Comme nous l’avons vu, suivant en cela Troubetskoï, ils veulent bien croire à une systématicité intégrale du type de celle que présente le tableau périodique des éléments mais pas à une déductibilité intégrale, désincarnée, et monolithique du type de celle que présentent les axiomatiques mathématiques. L’opposition entre le renvoi au modèle du tableau des éléments chimiques et le renvoi au modèle des axiomatiques est donc ici très significative. Une fois de plus, ici, comme naguère en biophysique, le renvoi à des modèles de formalisation produits ailleurs, en l’occurrence dans des sciences de la nature, sert à cristalliser et à exprimer une prise de position tant sur l’objet que sur les méthodes de la linguistique structurale.
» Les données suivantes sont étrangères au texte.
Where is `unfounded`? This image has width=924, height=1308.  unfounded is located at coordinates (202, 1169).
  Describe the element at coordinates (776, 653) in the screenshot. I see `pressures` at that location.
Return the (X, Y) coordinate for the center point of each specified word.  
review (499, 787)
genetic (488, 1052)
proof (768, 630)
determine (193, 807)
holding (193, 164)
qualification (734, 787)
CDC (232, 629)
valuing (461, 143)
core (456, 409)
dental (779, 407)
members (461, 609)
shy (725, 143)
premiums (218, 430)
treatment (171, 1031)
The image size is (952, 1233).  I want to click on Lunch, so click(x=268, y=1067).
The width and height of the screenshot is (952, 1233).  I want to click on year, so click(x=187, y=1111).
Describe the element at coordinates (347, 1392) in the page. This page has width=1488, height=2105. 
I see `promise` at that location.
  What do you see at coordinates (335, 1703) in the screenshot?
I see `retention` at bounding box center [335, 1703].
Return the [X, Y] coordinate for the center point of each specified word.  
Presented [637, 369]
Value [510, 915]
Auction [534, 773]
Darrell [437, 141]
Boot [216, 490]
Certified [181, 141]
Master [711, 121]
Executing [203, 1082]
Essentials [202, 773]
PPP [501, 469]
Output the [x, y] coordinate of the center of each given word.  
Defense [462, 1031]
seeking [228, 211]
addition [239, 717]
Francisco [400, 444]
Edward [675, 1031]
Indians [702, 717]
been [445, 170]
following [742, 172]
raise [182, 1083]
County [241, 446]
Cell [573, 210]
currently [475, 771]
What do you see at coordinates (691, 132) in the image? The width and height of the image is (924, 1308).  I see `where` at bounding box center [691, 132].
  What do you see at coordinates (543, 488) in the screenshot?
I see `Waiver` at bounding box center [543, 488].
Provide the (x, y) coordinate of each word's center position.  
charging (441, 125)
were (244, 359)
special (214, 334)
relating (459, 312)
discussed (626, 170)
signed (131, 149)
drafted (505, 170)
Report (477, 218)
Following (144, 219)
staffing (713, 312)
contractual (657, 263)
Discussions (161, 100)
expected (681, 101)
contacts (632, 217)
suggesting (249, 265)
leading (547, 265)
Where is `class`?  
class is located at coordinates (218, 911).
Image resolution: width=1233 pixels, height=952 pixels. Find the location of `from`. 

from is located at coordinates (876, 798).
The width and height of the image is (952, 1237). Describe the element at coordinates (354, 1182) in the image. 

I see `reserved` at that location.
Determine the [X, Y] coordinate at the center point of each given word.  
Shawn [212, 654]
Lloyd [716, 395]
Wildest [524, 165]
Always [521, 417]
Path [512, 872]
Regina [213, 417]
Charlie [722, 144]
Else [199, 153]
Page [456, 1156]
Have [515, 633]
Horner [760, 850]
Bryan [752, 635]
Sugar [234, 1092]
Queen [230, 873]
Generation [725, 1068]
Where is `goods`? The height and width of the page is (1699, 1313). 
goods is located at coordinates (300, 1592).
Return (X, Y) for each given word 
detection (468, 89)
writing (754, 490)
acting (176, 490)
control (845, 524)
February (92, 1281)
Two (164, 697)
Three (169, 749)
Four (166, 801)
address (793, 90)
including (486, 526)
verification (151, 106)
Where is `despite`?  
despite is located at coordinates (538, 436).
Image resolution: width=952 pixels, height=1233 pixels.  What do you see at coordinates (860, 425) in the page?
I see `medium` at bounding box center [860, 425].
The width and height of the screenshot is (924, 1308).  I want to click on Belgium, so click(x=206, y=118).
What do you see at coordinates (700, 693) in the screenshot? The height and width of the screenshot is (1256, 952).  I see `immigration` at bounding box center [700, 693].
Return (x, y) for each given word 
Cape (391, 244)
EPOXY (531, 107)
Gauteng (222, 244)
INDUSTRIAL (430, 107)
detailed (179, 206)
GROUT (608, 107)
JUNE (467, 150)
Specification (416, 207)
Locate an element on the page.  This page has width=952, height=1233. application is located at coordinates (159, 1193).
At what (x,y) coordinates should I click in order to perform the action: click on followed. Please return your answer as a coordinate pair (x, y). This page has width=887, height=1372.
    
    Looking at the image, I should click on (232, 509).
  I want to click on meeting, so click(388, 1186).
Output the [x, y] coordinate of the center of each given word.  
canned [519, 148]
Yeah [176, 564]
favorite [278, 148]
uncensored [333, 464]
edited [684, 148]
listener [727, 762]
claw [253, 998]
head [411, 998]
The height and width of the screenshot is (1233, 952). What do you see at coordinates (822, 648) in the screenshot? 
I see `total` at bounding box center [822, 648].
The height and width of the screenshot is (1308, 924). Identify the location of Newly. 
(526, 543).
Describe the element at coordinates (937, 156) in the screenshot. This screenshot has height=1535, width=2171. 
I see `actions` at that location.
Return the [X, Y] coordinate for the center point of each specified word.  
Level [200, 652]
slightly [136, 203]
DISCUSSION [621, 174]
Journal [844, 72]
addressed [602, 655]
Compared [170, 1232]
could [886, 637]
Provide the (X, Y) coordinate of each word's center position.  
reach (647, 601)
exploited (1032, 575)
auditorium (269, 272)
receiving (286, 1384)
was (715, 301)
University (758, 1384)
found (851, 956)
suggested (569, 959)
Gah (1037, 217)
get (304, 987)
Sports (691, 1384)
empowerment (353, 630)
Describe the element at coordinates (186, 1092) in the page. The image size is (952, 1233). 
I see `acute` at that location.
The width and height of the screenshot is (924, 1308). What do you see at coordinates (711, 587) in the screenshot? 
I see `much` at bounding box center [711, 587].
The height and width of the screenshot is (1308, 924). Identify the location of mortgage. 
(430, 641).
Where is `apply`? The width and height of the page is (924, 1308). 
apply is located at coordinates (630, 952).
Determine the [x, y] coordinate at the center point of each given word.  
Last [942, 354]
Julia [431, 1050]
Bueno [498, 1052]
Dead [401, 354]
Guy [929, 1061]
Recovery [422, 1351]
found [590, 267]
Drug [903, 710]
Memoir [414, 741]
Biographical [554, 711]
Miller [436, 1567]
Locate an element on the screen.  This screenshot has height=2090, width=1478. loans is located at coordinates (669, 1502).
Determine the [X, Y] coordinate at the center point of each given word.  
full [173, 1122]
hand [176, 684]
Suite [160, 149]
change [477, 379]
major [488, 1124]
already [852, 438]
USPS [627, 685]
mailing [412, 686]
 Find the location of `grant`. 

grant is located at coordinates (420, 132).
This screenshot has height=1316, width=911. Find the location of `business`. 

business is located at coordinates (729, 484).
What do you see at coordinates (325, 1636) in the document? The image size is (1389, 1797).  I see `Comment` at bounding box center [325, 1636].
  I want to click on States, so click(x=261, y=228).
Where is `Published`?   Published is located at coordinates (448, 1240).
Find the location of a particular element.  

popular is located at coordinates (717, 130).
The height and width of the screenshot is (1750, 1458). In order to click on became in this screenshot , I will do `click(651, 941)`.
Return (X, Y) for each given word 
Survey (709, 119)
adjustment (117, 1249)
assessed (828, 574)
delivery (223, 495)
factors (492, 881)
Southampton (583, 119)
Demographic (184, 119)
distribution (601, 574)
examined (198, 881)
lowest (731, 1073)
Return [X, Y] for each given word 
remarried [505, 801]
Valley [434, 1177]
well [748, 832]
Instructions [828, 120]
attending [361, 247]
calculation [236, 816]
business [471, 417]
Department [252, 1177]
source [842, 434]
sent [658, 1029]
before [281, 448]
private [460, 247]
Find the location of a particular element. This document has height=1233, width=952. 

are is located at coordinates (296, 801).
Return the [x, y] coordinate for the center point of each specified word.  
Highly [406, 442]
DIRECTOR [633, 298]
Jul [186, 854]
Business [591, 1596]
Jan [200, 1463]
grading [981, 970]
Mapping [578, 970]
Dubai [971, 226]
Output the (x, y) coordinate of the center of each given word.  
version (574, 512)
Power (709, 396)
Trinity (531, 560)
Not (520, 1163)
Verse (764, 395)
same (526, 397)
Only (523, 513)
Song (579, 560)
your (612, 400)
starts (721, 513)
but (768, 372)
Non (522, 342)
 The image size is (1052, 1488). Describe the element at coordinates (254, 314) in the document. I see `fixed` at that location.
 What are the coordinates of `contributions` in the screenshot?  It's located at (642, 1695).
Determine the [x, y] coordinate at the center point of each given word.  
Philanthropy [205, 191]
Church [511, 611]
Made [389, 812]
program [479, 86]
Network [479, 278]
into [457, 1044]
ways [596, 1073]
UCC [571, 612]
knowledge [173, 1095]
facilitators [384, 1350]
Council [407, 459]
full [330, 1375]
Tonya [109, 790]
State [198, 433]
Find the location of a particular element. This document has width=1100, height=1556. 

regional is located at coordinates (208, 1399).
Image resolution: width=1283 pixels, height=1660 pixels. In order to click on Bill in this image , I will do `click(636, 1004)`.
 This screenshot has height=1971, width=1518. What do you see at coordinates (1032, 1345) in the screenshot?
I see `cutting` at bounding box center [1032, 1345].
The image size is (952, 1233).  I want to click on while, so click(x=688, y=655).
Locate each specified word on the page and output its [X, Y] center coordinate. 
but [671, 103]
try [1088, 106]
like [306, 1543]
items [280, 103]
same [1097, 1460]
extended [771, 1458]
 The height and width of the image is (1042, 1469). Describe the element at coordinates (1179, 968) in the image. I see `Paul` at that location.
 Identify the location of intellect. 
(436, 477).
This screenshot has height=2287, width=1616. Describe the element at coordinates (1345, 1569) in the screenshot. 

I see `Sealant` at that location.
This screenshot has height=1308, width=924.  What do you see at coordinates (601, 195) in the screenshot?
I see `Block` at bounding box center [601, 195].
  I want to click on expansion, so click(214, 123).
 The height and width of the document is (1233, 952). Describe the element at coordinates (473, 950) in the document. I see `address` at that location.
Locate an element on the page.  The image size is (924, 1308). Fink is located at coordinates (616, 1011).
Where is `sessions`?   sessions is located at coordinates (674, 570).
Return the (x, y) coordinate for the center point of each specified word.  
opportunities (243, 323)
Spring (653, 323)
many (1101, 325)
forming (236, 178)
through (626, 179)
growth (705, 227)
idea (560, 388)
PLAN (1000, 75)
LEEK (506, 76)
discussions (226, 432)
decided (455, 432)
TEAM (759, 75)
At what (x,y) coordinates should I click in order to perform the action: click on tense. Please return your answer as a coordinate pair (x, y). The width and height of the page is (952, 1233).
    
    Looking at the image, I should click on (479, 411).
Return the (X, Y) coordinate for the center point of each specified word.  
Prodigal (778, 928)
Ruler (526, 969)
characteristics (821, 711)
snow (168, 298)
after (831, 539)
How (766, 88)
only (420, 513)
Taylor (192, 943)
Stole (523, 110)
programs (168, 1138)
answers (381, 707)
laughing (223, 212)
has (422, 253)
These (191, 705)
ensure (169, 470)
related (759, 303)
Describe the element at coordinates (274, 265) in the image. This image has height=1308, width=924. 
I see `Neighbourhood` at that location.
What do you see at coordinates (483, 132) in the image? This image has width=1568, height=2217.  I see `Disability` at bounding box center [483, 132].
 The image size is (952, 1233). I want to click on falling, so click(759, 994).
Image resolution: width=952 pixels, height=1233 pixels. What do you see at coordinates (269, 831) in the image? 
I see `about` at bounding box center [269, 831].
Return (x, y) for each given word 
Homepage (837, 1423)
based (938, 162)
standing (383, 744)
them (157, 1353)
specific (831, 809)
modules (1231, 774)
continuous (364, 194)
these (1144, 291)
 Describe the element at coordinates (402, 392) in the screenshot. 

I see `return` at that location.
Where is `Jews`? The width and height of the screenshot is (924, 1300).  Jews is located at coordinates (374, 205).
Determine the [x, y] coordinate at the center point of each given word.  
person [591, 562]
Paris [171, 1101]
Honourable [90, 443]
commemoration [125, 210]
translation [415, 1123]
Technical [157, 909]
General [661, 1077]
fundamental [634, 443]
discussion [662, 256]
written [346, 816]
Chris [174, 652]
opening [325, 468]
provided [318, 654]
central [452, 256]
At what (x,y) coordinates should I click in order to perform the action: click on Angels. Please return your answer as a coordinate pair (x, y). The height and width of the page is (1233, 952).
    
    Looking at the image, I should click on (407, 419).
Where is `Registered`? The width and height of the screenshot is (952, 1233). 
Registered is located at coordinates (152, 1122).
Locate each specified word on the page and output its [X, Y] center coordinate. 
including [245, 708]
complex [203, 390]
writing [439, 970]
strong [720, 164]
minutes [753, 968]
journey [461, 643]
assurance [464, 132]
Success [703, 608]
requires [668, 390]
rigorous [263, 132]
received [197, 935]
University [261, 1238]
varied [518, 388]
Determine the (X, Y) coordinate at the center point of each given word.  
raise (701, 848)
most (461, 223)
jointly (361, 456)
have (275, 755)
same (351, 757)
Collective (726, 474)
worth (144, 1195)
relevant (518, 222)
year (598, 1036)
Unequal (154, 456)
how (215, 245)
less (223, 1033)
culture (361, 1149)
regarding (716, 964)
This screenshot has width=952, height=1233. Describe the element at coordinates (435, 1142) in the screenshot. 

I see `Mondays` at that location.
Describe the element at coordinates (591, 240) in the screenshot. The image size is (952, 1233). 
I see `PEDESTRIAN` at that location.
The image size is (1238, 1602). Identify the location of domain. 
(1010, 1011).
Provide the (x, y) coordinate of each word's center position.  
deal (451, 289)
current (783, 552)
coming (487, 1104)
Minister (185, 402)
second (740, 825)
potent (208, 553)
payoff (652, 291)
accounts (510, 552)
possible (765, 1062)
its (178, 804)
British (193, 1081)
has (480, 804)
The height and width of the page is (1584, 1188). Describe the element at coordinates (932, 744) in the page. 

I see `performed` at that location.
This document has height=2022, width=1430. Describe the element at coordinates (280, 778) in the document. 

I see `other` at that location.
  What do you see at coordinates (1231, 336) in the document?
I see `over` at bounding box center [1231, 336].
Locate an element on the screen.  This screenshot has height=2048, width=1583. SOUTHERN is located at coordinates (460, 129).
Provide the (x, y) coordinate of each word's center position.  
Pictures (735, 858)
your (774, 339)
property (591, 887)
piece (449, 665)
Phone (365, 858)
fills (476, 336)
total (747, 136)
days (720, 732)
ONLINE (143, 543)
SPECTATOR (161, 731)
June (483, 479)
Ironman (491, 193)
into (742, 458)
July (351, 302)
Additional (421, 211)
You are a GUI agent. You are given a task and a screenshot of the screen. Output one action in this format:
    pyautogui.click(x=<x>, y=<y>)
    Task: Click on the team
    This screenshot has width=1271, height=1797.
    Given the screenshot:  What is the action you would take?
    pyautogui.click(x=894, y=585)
Le renvoi au tableau de Mendeleïev manifeste la volonté de conserver une place à la complexité et au caractère non totalement déductible du réel empirique à partir du possible axiomatisé, à partir de ce que Granger appellera le virtuel [Granger, G.-G., 1995], p. 231. La simulation par calculateur bénéficiera de cette idée d’une complexité irréductible à une algèbre. Selon nous, elle est de ce point de vue très nettement du côté du réel et non du virtuel au sens de Granger. La simulation dévirtualise les mathématiques. Elle désuniversalise la Mathesis Universalis.

631.

Voir les analyses de [Robins, R. H., 1967, 1976], p. 218 et [Mounin, G., 1972], pp. 115-116.

632.

Le linguiste et historien de la linguistique R.H. Robins rappelle que Alexander Melville Bell (1819-1905) (père d’Alexander Graham Bell (1847-1922), l’« inventeur » du téléphone) avait créé un système de « parole visible » [« visible speech »], « où chaque processus d’articulation séparé reçoit sa propre notation graphique », [Robins, R. H., 1967, 1976], p. 211.